There are four (4) different and distinct types of behavioral styles that channel partners have with manufacturers. They can be described as follows:
- Apathetic: These channel partners have low mindshare and marginal sales performance for your company. They are committed to only taking the “low hanging fruit.” They take orders, but they do not actively solicit new business for you. For these channel partners you are simply not that important to them and their future growth. There are only two strategies with this type of channel partner. 1) Increase their mind share and move them to “collaboration’ by addressing their issues or concerns and finding that profitable convergence or 2) terminate them.
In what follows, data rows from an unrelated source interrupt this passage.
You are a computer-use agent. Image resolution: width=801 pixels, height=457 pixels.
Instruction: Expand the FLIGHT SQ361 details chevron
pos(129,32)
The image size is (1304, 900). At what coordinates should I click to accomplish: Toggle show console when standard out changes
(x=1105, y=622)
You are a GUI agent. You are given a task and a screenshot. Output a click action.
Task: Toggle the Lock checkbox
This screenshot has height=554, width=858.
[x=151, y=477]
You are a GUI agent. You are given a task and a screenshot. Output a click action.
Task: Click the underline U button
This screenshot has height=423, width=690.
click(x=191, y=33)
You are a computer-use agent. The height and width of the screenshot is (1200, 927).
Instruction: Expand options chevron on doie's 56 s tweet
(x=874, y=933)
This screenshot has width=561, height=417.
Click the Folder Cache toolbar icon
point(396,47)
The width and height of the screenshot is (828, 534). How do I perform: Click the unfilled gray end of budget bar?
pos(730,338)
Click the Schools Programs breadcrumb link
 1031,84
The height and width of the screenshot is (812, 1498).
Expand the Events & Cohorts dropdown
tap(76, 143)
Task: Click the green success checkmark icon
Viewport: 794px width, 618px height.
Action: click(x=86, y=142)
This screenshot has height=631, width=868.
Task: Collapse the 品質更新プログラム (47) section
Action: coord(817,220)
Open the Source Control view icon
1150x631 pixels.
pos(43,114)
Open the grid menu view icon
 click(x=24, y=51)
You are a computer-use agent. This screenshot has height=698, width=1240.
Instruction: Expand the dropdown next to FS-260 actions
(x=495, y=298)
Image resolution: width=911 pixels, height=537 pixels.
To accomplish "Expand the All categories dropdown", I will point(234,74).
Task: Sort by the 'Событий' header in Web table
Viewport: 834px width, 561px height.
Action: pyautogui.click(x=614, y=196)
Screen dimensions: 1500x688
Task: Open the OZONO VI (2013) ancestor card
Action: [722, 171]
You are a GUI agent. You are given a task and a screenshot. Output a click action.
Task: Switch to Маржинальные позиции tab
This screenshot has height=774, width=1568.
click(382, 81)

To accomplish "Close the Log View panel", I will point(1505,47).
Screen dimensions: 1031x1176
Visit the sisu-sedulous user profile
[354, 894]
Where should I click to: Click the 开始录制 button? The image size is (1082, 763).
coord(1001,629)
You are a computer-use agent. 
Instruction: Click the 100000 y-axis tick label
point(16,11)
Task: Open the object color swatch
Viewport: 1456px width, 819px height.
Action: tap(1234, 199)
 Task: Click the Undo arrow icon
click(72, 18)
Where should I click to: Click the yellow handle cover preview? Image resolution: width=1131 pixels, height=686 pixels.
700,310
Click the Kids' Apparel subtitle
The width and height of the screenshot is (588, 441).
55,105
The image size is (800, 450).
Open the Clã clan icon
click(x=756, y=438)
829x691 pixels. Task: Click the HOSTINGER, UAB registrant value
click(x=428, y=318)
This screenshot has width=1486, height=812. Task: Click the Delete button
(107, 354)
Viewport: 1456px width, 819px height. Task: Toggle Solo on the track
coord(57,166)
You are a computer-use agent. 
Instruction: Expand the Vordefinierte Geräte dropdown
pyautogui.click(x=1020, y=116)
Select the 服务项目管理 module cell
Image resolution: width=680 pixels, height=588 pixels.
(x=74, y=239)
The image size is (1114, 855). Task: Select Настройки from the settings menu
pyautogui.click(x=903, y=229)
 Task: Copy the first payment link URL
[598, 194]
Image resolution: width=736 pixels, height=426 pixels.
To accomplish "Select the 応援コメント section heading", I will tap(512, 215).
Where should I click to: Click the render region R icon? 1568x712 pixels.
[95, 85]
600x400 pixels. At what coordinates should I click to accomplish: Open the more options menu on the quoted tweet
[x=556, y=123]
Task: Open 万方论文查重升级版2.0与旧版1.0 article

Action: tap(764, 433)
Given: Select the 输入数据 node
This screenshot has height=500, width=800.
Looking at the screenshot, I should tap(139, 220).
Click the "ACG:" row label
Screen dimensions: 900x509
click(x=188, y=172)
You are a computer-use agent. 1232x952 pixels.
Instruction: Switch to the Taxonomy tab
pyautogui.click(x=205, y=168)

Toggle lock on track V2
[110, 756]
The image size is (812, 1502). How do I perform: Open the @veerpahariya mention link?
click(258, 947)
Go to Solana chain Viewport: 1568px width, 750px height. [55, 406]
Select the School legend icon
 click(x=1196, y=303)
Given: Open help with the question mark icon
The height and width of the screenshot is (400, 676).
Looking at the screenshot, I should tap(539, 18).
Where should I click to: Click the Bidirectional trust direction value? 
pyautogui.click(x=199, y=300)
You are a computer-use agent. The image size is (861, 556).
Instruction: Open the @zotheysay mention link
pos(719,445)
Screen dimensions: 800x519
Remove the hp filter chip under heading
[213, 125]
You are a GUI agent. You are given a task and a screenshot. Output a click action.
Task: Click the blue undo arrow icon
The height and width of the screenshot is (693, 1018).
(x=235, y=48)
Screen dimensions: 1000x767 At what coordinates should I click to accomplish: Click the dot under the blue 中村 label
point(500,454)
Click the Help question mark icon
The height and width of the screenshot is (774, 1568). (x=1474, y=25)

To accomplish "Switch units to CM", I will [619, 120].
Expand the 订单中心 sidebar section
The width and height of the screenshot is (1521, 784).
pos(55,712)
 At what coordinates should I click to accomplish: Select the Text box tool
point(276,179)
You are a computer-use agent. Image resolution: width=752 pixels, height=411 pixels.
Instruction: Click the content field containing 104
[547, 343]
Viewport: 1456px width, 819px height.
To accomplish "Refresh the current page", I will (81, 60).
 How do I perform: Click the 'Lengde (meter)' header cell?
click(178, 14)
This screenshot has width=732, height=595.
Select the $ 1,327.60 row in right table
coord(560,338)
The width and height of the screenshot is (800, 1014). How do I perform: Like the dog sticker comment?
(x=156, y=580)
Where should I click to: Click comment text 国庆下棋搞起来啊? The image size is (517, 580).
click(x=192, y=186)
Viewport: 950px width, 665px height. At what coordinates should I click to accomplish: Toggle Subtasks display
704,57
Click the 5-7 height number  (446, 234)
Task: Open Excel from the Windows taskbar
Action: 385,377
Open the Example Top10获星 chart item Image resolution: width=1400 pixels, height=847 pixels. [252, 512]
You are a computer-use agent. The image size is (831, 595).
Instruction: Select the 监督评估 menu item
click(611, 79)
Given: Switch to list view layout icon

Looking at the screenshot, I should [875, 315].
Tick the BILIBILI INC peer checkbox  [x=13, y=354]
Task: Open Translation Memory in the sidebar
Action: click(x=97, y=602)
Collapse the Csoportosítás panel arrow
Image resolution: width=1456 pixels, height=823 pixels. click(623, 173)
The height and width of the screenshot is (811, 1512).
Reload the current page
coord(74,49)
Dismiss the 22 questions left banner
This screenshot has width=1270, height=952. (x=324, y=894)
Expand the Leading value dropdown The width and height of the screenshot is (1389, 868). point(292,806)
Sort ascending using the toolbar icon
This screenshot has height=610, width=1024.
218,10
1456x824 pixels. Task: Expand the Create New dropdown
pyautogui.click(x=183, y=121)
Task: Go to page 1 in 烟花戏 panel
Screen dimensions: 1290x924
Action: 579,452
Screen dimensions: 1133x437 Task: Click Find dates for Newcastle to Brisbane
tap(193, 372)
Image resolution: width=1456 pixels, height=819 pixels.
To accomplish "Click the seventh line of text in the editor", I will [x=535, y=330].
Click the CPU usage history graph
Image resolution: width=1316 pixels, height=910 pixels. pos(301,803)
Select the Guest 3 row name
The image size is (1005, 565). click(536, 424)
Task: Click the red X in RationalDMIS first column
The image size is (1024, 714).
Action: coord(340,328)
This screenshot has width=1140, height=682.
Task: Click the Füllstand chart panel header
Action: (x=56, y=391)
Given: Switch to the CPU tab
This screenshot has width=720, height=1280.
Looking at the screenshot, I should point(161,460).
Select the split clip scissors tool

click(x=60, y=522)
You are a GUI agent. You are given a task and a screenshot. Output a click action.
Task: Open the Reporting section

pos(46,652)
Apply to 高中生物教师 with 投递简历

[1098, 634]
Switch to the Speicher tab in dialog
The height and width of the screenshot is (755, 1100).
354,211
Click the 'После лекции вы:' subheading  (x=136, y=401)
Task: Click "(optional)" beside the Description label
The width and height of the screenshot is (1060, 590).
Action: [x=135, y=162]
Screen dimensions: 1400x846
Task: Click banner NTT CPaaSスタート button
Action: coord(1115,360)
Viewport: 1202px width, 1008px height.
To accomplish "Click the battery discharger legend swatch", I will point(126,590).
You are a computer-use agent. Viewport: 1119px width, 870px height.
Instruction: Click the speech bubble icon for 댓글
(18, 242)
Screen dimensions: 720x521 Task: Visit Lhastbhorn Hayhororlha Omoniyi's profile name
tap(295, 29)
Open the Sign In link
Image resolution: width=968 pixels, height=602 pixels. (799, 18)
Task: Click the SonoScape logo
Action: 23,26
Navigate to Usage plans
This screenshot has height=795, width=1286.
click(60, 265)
- Opportunistic: These channel partners have low mindshare but high sales performance. They have partial commitment. Their revenue is derived from an installed base of repeat business; they are essentially “milking the line” and create little or no new business. These types of partners will not sell your new product unless they are motivated or forced to do so. These are lifestyle or legacy partners. With these types of channel partners there are two strategies. The first is to inspire them to collaboration. Move them to a healthy balanced business model of 50% new and 50% existing business. The second strategy is to maintain the status quo. With this strategy, however, it must be recognized that over time, the channel partner will migrate to “lackadaisical.” This occurs as the purchase frequency and/or volume of customer purchases declines.
- Collaboration: These channel partners have high mindshare but low sales performance. These are usually new channel partners. They are committed but haven’t yet achieved sales success with your product or service. These channel partners must be carefully managed and developed. In an ideal situation you have provided the foundation for success. Through your leadership, you guide them through the process and teach them how business is won. You measure their performance and routinely audit your expectations. If they don’t achieve success within a reasonable time period they will eventually loose mindshare. If they are not making money, they will become lackadaisical and termination will be required. This is a group that will help you achieve your growth targets for the year.
- Partnership: These channel partners have high mind share and high sales performance. They are joined at the hip with the manufacturer. These channel partners are committed to selling all of your products and services. You are a significant and growing part of their revenue stream. The strategy with these channel partners is to continue to build upon the relationship. Since the relationship is mutually beneficial each party looses if the relationship degenerates into one that is “opportunistic.” Never take these partnerships for granted; always be active in enhancing this relationship.
If we plot mindshare versus sales performance, the behavioral styles of channel partners looks as follows:
“Are your channel partners’ shades of Black or Blue?”
Can a channel partner fall into more than one category? Absolutely! Some channel partners will have a low mindshare for established products but will happily receive orders because they are established with the customer. In other cases your product will be a “focus” for them. It will have high mind share usually because it pays a higher commission for selling it.
This diagram can help you simplify where you may be with each channel partner and determine how you will manage them to a different quadrant.
Understanding the behavioral style of your channel partners is critical to your long- term success. What percent of your channel partners fall into each category? What percent of your revenue rests with these channel partners? What is your current year forecast/results with the partners in each category? Where are you vulnerable and where are you strong?